@mdma Sorry for replying a bit late, but here are the details.
I have been trying to send 20K data samples using Client.print(), to a predefined server (or about 100Kbytes after print() converts them to a string, 4 digit number each and a delimiter, per sample). I have tried multiple approaches
- Tried sending all the data in a single for loop. Works well most of the times. Sometimes I only see ~19K samples reaching the server, and the number varies.
- Tried grouping the data in packets of 1K bytes, and do a single client.write() - Same observation where all the data does not reach my server side script. Varied the size from 500
Correct me if I am wrong, but I believe the status returned by client.write() isn’t handled properly. write() uses size_t as the return type, which is unsigned, but returns -1 if status() returns a 0. Why size_t and why not an int?

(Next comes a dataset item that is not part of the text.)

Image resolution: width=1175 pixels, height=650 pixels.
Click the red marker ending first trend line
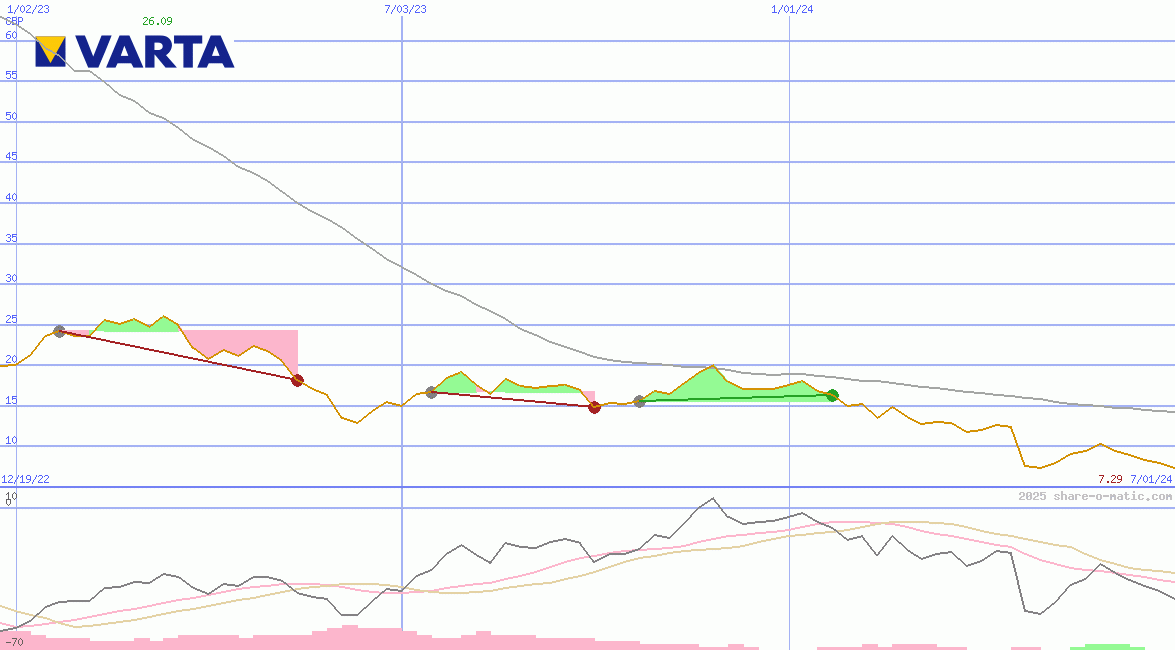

size_t TCPClient::write(const uint8_t *buffer, size_t size)
{
return status() ? socket_send(_sock, buffer, size) : -1;
}
Also, what is behavior of the firmware if the write fails, for whatever reason? I do not see any retry being handled here.

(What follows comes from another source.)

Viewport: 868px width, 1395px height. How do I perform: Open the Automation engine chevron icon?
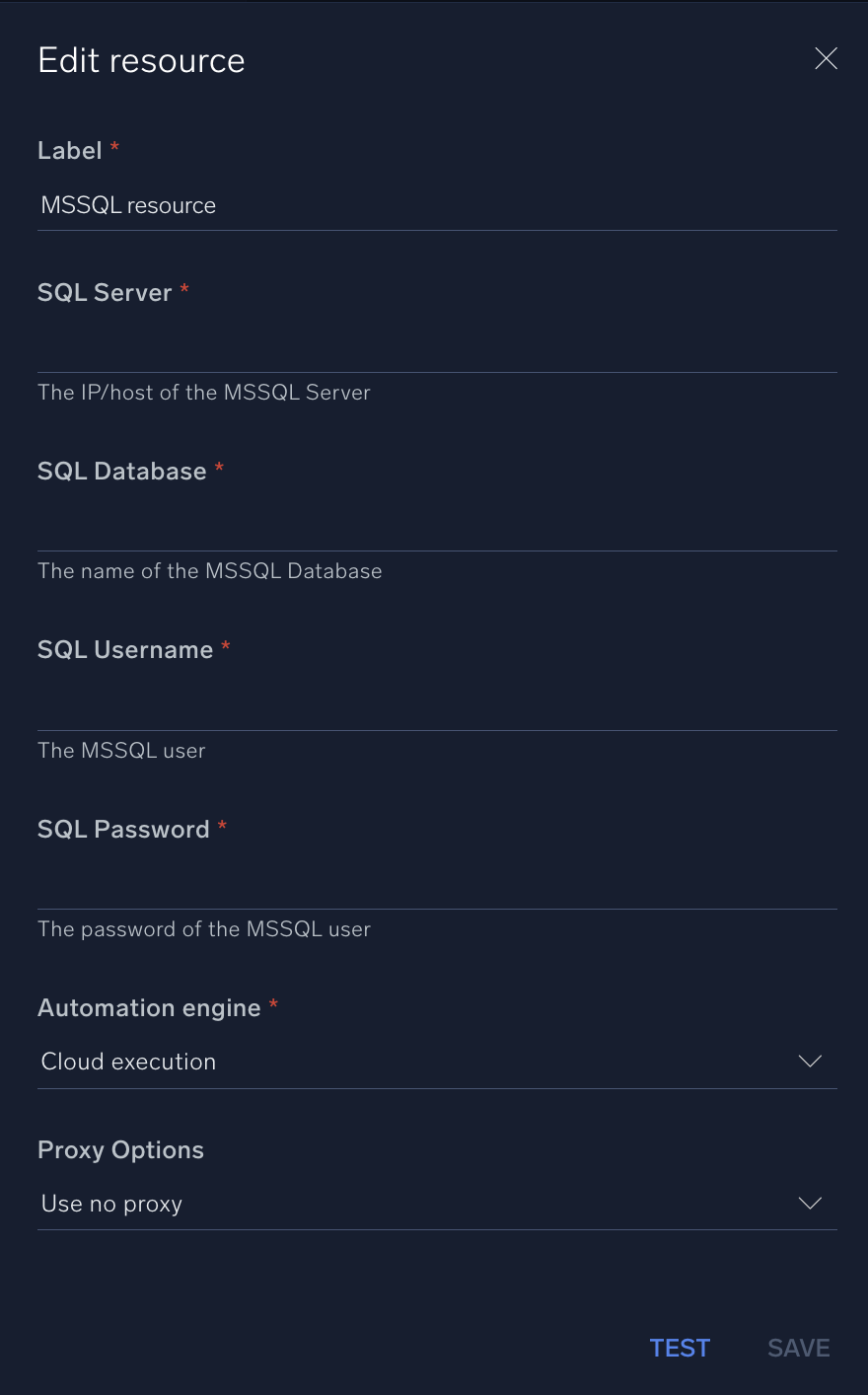click(x=810, y=1062)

Owing to this, I changed my code to look at the return value from write() and if it is -1, then try re-sending the data. I also started to log the number of retires that was happening. I have seen the retry value to range from 0 to 10K counts, and as I said earlier, it varies (guess depending on the network load, etc…). After these changes, I see that the server sometimes receives more than 20K samlples sometimes, and works well most of the times.
I then added delay(100) in between multiple sends, and the data consistency has significantly improved, but I don’t think using delays() is the right thing to do. I also have made sure to use SYSTEM_THREAD(ENABLED). I still am looking at making it robust to be able to deliver all the samples, all the time.
Any idea what could be causing the data loss?